When: Now, until Sun., Oct. 6
Highlight: Director Max Webster’s innovative staging
Rating: NNNN (out of 5)
Why you should go: Tony Award-winning Yann Martel adaptation embraces theatricality.
WHILE ADAPTATION IS an omnipresent force in the theatre industry, I most look forward to seeing artists tackle source material that doesn’t obviously lend itself to the stage. Where there are obstacles to overcome, creativity tends to follow.
So it goes with Lolita Chakrabarti’s Tony Award-winning Life of Pi, now playing at the CAA Ed Mirvish Theatre. Adapted from Yann Martel’s much-loved novel of the same name, the fable-like story luxuriates in the unbelievable, at one point depicting several zoo animals scrapping for their lives on a raft. Director Max Webster uses innovative stagecraft, including puppetry, to dramatize these outlandish happenings — an approach more appropriate to a tale about the importance of imagination than, uh, that version with the CGI tiger.
It’s 1977. After a bulky exposition, Pi (Divesh Subaskaran), a teenager from Pondicherry, India, ends up on a Japanese freighter heading to Canada. Political tensions had pushed his zookeeping family to emigrate, animals in tow. And then the iconic stuff: a tempest sinks the boat, leaving Pi on a raft with a hyena, an orangutan, a zebra and a tiger named Richard Parker. A couple of meals later, it’s just Pi and Richard Parker; they live at sea for 227 days before reaching the Mexican shore where a pair of investigators listen to Pi’s account in disbelief.
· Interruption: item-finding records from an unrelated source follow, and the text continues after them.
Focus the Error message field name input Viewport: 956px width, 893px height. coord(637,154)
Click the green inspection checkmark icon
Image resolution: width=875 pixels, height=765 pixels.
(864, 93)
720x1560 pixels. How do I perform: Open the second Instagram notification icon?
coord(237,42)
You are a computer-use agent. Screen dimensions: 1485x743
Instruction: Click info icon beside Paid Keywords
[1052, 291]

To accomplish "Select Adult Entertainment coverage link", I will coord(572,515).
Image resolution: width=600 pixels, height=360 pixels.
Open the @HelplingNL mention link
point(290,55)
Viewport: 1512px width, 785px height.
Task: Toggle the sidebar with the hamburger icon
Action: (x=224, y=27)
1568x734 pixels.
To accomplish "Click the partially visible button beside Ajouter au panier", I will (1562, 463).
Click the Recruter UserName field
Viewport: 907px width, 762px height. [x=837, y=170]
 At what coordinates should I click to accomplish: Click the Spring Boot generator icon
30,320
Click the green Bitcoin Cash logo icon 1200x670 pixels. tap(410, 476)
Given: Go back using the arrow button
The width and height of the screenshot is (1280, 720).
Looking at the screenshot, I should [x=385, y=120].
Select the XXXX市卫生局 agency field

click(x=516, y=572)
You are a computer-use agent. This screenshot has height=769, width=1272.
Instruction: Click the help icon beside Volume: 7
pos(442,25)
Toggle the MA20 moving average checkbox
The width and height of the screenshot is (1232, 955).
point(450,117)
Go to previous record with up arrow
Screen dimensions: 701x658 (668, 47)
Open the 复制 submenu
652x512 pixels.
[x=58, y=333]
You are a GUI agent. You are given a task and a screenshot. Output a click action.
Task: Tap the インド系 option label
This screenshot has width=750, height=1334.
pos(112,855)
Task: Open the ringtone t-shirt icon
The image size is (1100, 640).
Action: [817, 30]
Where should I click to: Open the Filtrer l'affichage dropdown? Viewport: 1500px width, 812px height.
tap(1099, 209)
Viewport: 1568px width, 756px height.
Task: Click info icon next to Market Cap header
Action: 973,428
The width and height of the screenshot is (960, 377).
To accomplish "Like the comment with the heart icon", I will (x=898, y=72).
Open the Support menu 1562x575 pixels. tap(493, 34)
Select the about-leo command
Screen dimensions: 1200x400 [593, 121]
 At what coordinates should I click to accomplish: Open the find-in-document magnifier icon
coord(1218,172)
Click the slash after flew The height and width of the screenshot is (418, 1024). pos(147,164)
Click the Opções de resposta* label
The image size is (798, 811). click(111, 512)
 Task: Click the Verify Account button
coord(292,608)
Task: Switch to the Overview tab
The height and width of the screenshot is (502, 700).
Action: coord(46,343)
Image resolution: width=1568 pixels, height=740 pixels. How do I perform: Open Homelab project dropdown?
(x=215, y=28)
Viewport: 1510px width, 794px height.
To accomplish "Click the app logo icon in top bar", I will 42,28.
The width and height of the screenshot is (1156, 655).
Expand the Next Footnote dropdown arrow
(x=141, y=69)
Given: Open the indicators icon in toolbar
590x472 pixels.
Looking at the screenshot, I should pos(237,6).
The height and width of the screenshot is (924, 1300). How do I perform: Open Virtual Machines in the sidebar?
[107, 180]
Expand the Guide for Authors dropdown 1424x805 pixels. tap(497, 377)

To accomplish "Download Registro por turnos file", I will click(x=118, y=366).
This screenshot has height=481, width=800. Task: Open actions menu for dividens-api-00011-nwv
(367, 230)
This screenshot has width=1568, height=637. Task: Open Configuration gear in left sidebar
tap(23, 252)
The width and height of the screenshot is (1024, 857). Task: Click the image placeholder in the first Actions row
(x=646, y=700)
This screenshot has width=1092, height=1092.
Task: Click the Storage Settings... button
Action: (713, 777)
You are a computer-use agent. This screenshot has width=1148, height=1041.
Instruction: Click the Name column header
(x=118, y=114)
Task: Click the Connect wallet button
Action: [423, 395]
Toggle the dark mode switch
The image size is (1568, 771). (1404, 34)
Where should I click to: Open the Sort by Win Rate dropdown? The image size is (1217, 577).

Chakrabarti uses this final, hospital-set scene as a frame for the rest of the narrative — it’s always evident Pi is telling the story, not actively living it.
Running two hours and 10 minutes including intermission, Life of Pi at times feels rushed. Martel’s story concerns a drawn-out experience of suffering, so there’s something off about it flying by the way it does; by the end of the show, it’s in no way believable that hundreds of days have passed. The exposition, too, lives in an awkward in-between place — too lengthy to be brushed off as incidental, too speedy to have much impact.
But I only desire a little more Life of Pi because a solid portion of the production enchants. The puppets are the marquee event, with Nick Barnes and Finn Caldwell’s clever designs striking an elegant balance: they’re realistic but not overly so; playfulness never jumps ship. Gaps in Richard Parker’s skin ensure the many performers bringing him to life remain visible, a choice that foregrounds the act of adaptation by underlining the considerable degree of craft required to bring this feline to the stage.
For me, though, Life of Pi’s strongest moments don’t involve puppetry, flashing projections (designed by Andrzej Goulding) or swinging set pieces (designed by Tim Hatley). After all that sensory excitement, scenes involving stillness resonate with extra force: as we observe Pi sitting in his hospital bed, almost broken by trauma, it’s the very absence of whimsy — the emptiness of this stark, white room — that stirs.